Hello everyone. The question goes as follows : Given an unweighted undirected connected graph we need to construct the tree with minimum depth such that the tree consists of all the vertices of the graph. Any thoughts about the approach? Thank you in advance :).

bfs with leaves as source?

Can you elaborate on your solution?

We can find leaves as nodes with degree == 1. Running bfs with leaves as sources gives us a bottom up traversal of the required tree. So, the last node to get popped out of the bfs queue is a possible root.

Once we've found the root, we just need to print or return the tree in required format.

The given graph is a general graph and might not have nodes with degree of 1?

I assumed it was a tree from the beginning which was not specified. In this case, my solution doesn't work.

If it was a tree from the beginning then wouldn't the construction just be the tree?

Depth still needs to be minimized

Then just find centers?

Since bfs level of all sources is 0, all leaves have equal level. Since this is bottom up traversal of required tree, all leaves have same height == level == 0.

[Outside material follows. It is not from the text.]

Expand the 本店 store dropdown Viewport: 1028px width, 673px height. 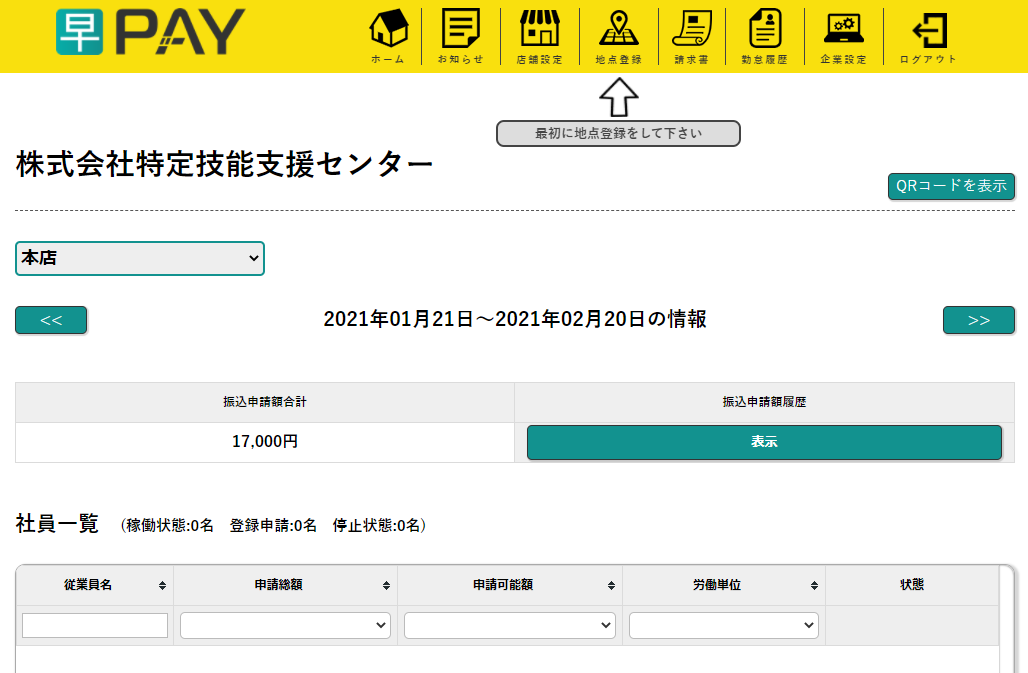(x=140, y=258)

By taking the last node in bfs queue as root, we ensure that it is equidistant from all leaves and thus has minimum depth.

In general, computing a dfs tree of minimum depth in a graph is np-complete. See here. Are there any additional constraints given in the problem that would make the construction of the minimum depth tree optimizable?

We can consider the graph as connected. If it is connected we can run bfs from each node of the graph to find the depth of the tree when that node is considered as the root. We can keep track of the minimum depth and root which gives the minimum height. Am i missing something?

Yeah youre right I think I just misread something — does the problem require better than O(N^2)?

I read about the problem in this link. So i am unaware about the intended solution.

what if we just make a spanning tree using BFS, then just find the middle element of diameter of that tree and treat that as root.

I was also thinking about such a solution. But I feel its wrong somehow, I cant come up with an edge case where it fails. Do you have a proof for your solution?

This problem is clearly a complication of the problem asking for the length of the diameter (the length of the diameter is either

`2 * minimum_depth`

either`2 * minimum_depth - 1`

).The diameter problem can't be solved in a general graph with a better complexity than

`O(n^2)`

(the 2-bfs algorithm only works in Trees).For finding the path of the diameter, simply start a BFS from each node, while storing where you came from for being able to reconstruct the path.

The answer of the problem can't be smaller than the length of the diameter / 2, so choosing the middle node of the diameter as a root and creating the tree by using the edges used when making a BFS from it is an optimal solution.

Thank you for the clarification. What do you think about .Hello solution?

It fails a few cases :( The simplest one i found is this one:

The answer is 1: choose

`4`

as the root.Now using the single BFS solution: Let's say that we started the BFS from 1. We obtain the following spanning tree:

Any root we choose will give an answer of 2.

Thank you so much :). Helped me to clear a lot of doubts.

oh geez what a noob i am, thanks for the clarification :)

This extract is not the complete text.